| Data for this exercise |
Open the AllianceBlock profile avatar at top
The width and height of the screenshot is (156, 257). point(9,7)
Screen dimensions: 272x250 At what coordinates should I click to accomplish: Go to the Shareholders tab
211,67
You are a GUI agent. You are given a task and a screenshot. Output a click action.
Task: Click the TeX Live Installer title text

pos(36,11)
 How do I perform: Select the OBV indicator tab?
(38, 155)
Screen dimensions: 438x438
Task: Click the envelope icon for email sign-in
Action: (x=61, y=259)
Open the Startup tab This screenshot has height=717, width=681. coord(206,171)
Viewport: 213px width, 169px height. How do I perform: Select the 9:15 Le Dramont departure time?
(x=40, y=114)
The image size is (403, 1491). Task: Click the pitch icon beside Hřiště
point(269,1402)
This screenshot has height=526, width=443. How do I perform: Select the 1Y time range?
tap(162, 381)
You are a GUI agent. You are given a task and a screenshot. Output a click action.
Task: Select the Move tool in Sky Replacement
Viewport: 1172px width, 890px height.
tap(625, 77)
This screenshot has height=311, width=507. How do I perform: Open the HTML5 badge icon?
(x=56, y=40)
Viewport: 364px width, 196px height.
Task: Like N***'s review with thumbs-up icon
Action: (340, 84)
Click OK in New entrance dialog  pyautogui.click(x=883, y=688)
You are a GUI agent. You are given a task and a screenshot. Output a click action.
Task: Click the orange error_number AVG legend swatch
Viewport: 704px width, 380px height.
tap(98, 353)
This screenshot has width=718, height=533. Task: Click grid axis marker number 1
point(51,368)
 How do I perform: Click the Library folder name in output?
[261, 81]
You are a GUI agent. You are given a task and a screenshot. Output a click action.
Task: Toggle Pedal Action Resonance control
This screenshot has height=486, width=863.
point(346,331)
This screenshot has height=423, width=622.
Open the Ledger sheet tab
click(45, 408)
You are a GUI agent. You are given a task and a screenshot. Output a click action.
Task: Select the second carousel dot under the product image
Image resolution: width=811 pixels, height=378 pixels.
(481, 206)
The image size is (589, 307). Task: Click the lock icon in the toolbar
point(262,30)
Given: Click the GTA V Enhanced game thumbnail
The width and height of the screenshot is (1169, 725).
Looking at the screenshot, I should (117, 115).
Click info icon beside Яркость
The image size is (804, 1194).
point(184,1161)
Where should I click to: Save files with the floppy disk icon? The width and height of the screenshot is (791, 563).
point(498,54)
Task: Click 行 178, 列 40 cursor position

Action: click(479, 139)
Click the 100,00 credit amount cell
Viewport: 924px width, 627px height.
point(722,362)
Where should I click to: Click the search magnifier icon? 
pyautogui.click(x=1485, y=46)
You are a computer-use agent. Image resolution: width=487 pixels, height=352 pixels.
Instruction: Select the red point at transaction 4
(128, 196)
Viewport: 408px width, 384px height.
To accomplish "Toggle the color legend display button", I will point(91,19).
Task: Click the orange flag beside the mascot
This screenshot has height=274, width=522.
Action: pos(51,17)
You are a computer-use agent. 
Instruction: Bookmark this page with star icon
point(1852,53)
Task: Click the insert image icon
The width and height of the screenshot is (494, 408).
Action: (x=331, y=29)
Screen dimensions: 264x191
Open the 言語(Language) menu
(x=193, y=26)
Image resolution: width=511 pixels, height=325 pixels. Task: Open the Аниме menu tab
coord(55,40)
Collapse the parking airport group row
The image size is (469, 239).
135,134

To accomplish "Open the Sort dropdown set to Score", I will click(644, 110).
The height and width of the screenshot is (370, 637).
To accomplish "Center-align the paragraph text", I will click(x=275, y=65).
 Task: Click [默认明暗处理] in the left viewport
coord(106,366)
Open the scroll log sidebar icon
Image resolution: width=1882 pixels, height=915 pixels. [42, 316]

| Exercise requirements |
Rewrite the listing above, putting "How can I do" in place of every "How do I perform" and keeping everything else the same.

| Complete answer |
Open the AllianceBlock profile avatar at top
The width and height of the screenshot is (156, 257). point(9,7)
Screen dimensions: 272x250 At what coordinates should I click to accomplish: Go to the Shareholders tab
211,67
You are a GUI agent. You are given a task and a screenshot. Output a click action.
Task: Click the TeX Live Installer title text

pos(36,11)
 How can I do: Select the OBV indicator tab?
(38, 155)
Screen dimensions: 438x438
Task: Click the envelope icon for email sign-in
Action: (x=61, y=259)
Open the Startup tab This screenshot has height=717, width=681. coord(206,171)
Viewport: 213px width, 169px height. How can I do: Select the 9:15 Le Dramont departure time?
(x=40, y=114)
The image size is (403, 1491). Task: Click the pitch icon beside Hřiště
point(269,1402)
This screenshot has height=526, width=443. How can I do: Select the 1Y time range?
tap(162, 381)
You are a GUI agent. You are given a task and a screenshot. Output a click action.
Task: Select the Move tool in Sky Replacement
Viewport: 1172px width, 890px height.
tap(625, 77)
This screenshot has height=311, width=507. How can I do: Open the HTML5 badge icon?
(x=56, y=40)
Viewport: 364px width, 196px height.
Task: Like N***'s review with thumbs-up icon
Action: (340, 84)
Click OK in New entrance dialog  pyautogui.click(x=883, y=688)
You are a GUI agent. You are given a task and a screenshot. Output a click action.
Task: Click the orange error_number AVG legend swatch
Viewport: 704px width, 380px height.
tap(98, 353)
This screenshot has width=718, height=533. Task: Click grid axis marker number 1
point(51,368)
 How can I do: Click the Library folder name in output?
[261, 81]
You are a GUI agent. You are given a task and a screenshot. Output a click action.
Task: Toggle Pedal Action Resonance control
This screenshot has height=486, width=863.
point(346,331)
This screenshot has height=423, width=622.
Open the Ledger sheet tab
click(45, 408)
You are a GUI agent. You are given a task and a screenshot. Output a click action.
Task: Select the second carousel dot under the product image
Image resolution: width=811 pixels, height=378 pixels.
(481, 206)
The image size is (589, 307). Task: Click the lock icon in the toolbar
point(262,30)
Given: Click the GTA V Enhanced game thumbnail
The width and height of the screenshot is (1169, 725).
Looking at the screenshot, I should (117, 115).
Click info icon beside Яркость
The image size is (804, 1194).
point(184,1161)
Where should I click to: Save files with the floppy disk icon? The width and height of the screenshot is (791, 563).
point(498,54)
Task: Click 行 178, 列 40 cursor position

Action: click(479, 139)
Click the 100,00 credit amount cell
Viewport: 924px width, 627px height.
point(722,362)
Where should I click to: Click the search magnifier icon? 
pyautogui.click(x=1485, y=46)
You are a computer-use agent. Image resolution: width=487 pixels, height=352 pixels.
Instruction: Select the red point at transaction 4
(128, 196)
Viewport: 408px width, 384px height.
To accomplish "Toggle the color legend display button", I will point(91,19).
Task: Click the orange flag beside the mascot
This screenshot has height=274, width=522.
Action: pos(51,17)
You are a computer-use agent. 
Instruction: Bookmark this page with star icon
point(1852,53)
Task: Click the insert image icon
The width and height of the screenshot is (494, 408).
Action: (x=331, y=29)
Screen dimensions: 264x191
Open the 言語(Language) menu
(x=193, y=26)
Image resolution: width=511 pixels, height=325 pixels. Task: Open the Аниме menu tab
coord(55,40)
Collapse the parking airport group row
The image size is (469, 239).
135,134

To accomplish "Open the Sort dropdown set to Score", I will click(644, 110).
The height and width of the screenshot is (370, 637).
To accomplish "Center-align the paragraph text", I will click(x=275, y=65).
 Task: Click [默认明暗处理] in the left viewport
coord(106,366)
Open the scroll log sidebar icon
Image resolution: width=1882 pixels, height=915 pixels. [42, 316]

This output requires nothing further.